The Black Mountains.- Haunts of Predatory Indians.- Their Wild
and Broken Appearance.- Superstitions Concerning Them - Thunder
Spirits.- Singular Noises in the Mountains- Secret Mines.-Hidden
Treasures.- Mountains in Labor. - Scientific Explanation.-
Impassable Defiles.- Black-Tailed Deer.-The Bighorn or Ahsahta.-
Prospect From a Lofty Height.- Plain With Herds of Buffalo.-
Distant Peaks of the Rocky Mountains.- Alarms in the Camp.-
Tracks of Grizzly Bears.- Dangerous Nature of This Animal.-
Adventures of William Cannon and John Day With Grizzly Bears.
MR. Hunt and his party were now on the skirts of the Black Hills,
or Black Mountains, as they are sometimes called; an extensive
chain, lying about a hundred miles east of the Rocky Mountains,
and stretching in a northeast direction from the south fork of
the Nebraska, or Platte River, to the great north bend of the
Missouri. The Sierra or ridge of the Black Hills, in fact, forms
the dividing line between the waters of the Missouri and those of
the Arkansas and the Mississippi, and gives rise to the Cheyenne,
the Little Missouri, and several tributary streams of the
Yellowstone.
The wild recesses of these hills, like those of the Rocky
Mountains, are retreats and lurking-places for broken and
predatory tribes, and it was among them that the remnants of the
Cheyenne tribe took refuge, as has been stated, from their
conquering enemies, the Sioux.
The Black Hills are chiefly composed of sandstone, and in many
places are broken into savage cliffs and precipices, and present
the most singular and fantastic forms; sometimes resembling towns
and castellated fortresses. The ignorant inhabitants of plains
are prone to clothe the mountains that bound their horizon with
fanciful and superstitious attributes. Thus the wandering tribes
of the prairies, who often behold clouds gathering round the
summits of these hills, and lightning flashing, and thunder
pealing from them, when all the neighboring plains are serene and
sunny, consider them the abode of the genii or thunder-spirits
who fabricate storms and tempests. On entering their defiles,
therefore, they often hang offerings on the trees, or place them
on the rocks, to propitiate the invisible "lords of the
mountains," and procure good weather and successful hunting; and
they attach unusual significance to the echoes which haunt the
precipices. This superstition may also have arisen, in part, from
a natural phenomenon of a singular nature. In the most calm and
serene weather, and at all times of the day or night, successive
reports are now and then heard among these mountains, resembling
the discharge of several pieces of artillery. Similar reports
were heard by Messrs. Lewis and Clarke in the Rocky Mountains,
which they say were attributed by the Indians to the bursting of
the rich mines of silver contained in the bosom of the mountains.

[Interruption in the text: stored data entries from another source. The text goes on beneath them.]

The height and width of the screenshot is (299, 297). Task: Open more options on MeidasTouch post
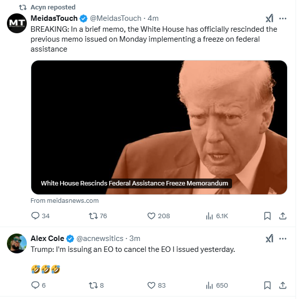point(283,18)
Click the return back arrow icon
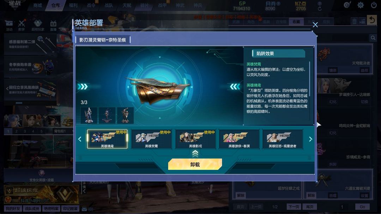 pos(371,20)
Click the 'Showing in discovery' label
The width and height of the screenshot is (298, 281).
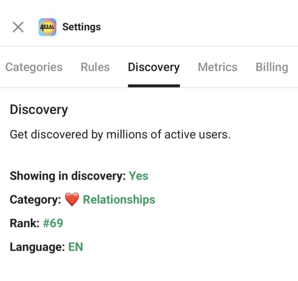click(x=67, y=176)
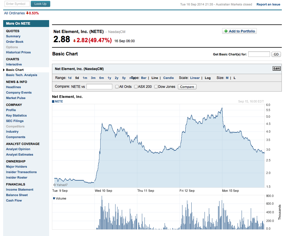Click the Edit button in chart header
289x236 pixels.
[276, 69]
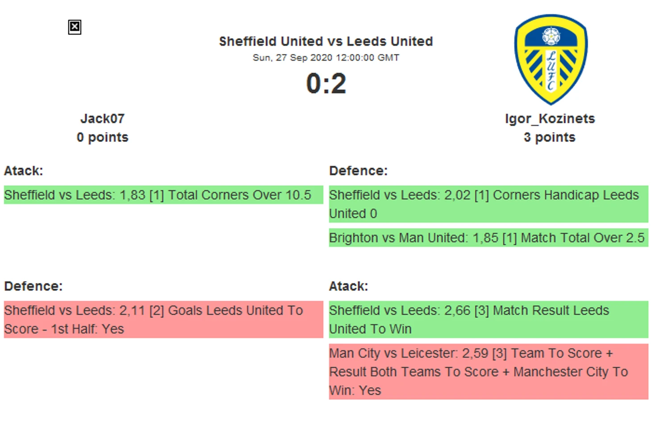Click the Atack heading on Igor_Kozinets's side
The image size is (652, 428).
pos(348,286)
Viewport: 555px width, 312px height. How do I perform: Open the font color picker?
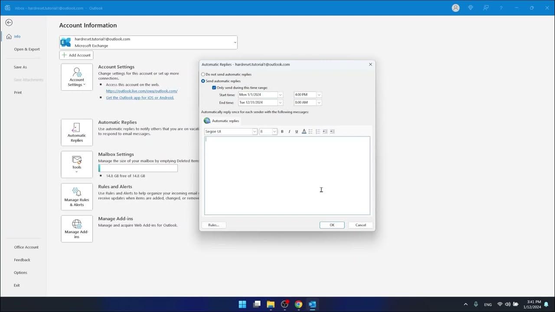click(x=304, y=131)
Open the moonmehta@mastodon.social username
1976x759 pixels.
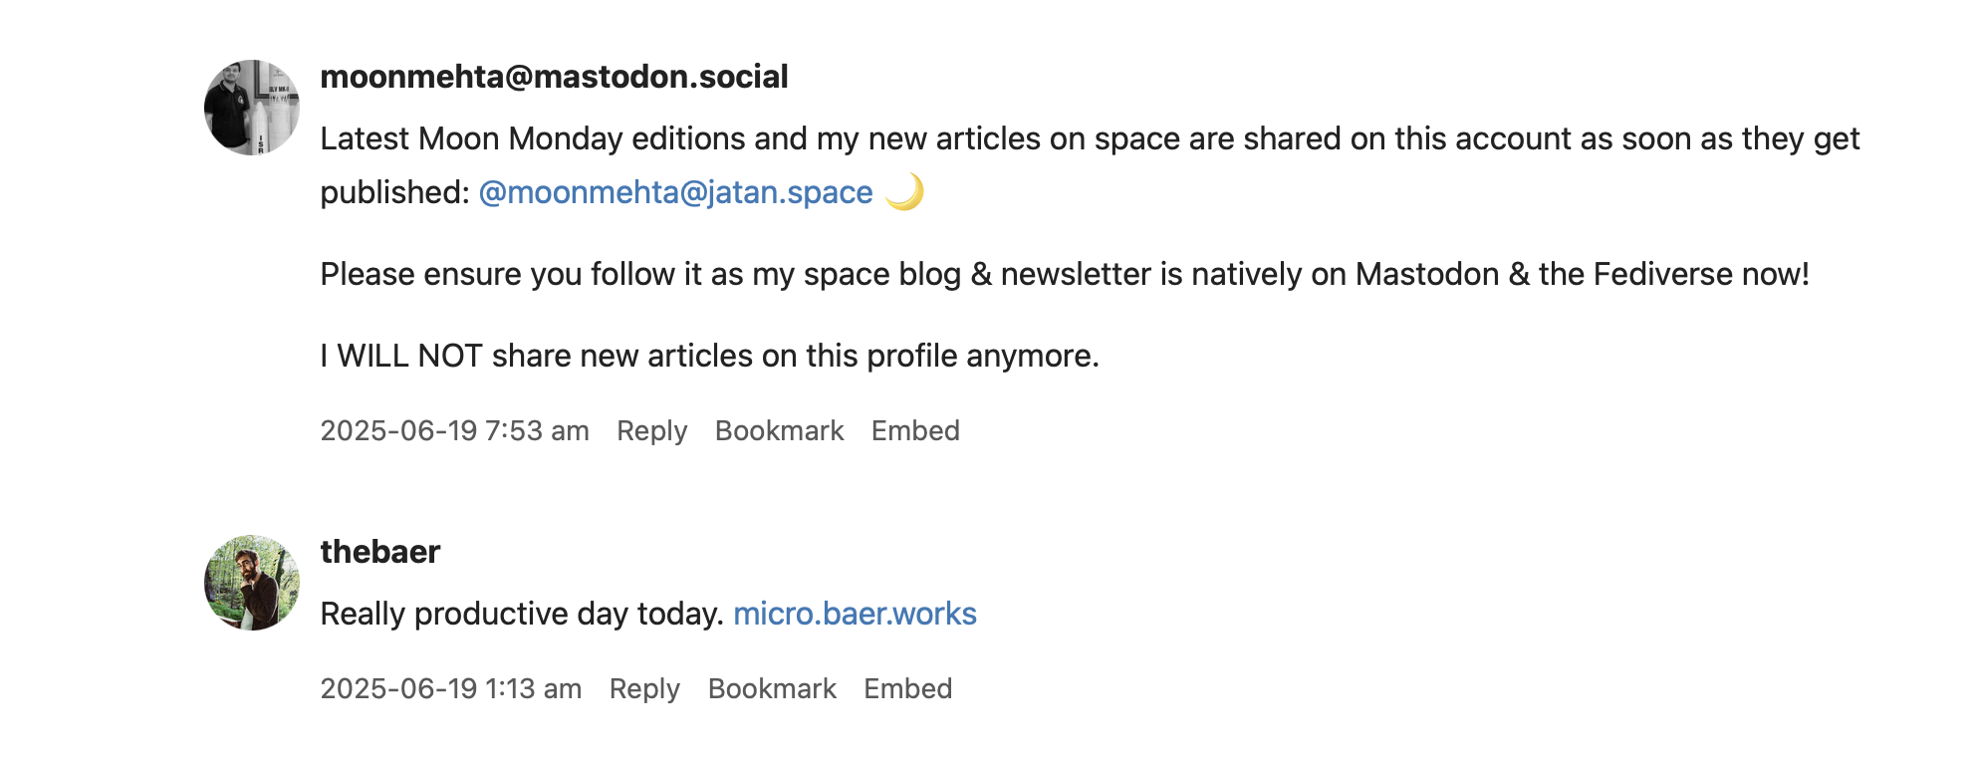click(x=554, y=77)
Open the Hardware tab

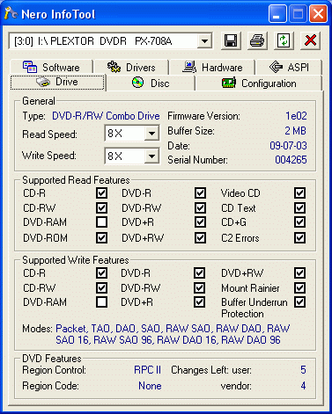(212, 67)
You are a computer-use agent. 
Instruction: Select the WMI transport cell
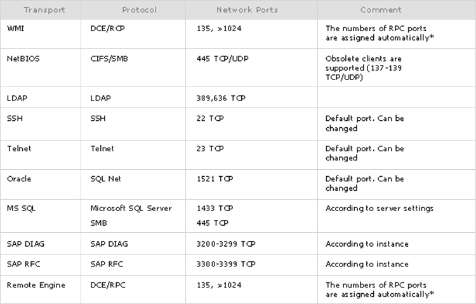[41, 34]
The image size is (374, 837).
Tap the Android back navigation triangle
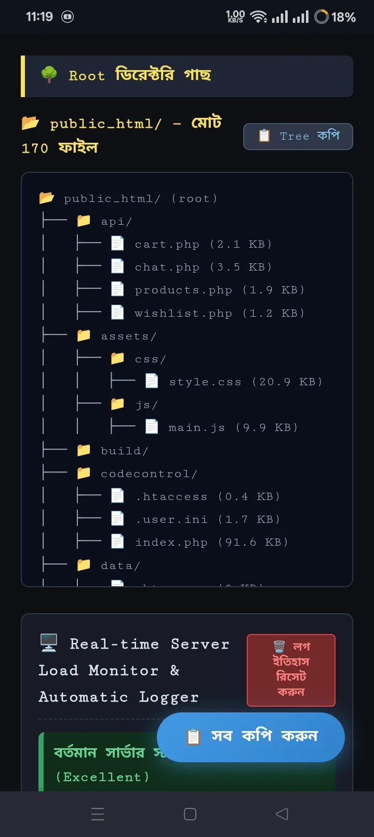pos(282,814)
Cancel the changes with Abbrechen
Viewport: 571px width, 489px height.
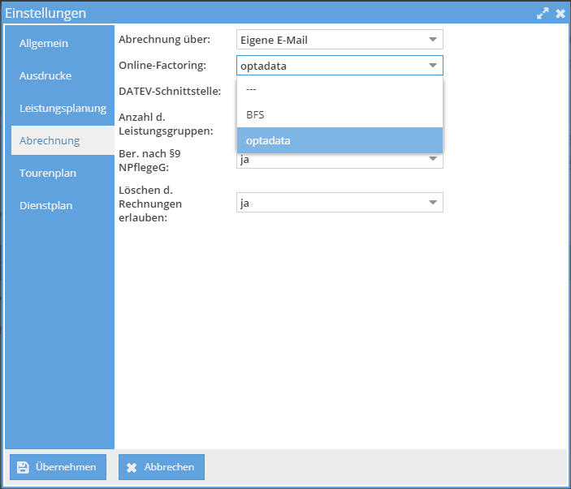[x=162, y=467]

In fact, these singular explosions have received fanciful
explanations from learned men, and have not been satisfactorily
accounted for even by philosophers. They are said to occur
frequently in Brazil. Vasconcelles, Jesuit father, describes one
which he heard in the Sierra, or mountain region of Piratininga,
and which he compares to the discharges of a park of artillery.
The Indians told him that it was an explosion of stones. The
worthy father had soon a satisfactory proof of the truth of their
information, for the very place was found where a rock had burst
and exploded from its entrails a stony mass, like a bomb-shell,
and of the size of a bull's heart. This mass was broken either in
its ejection or its fall, and wonderful was the internal
organization revealed. It had a shell harder even than iron;
within which were arranged, like the seeds of a pomegranate,
jewels of various colors; some transparent as crystals; others of
a fine red, and others of mixed hues. The same phenomenon is said
to occur occasionally in the adjacent province of Guayra, where
stones of the bigness of a man's hand are exploded, with a loud
noise, from the bosom of the earth, and scatter about glittering
and beautiful fragments that look like precious gems, but are of
no value.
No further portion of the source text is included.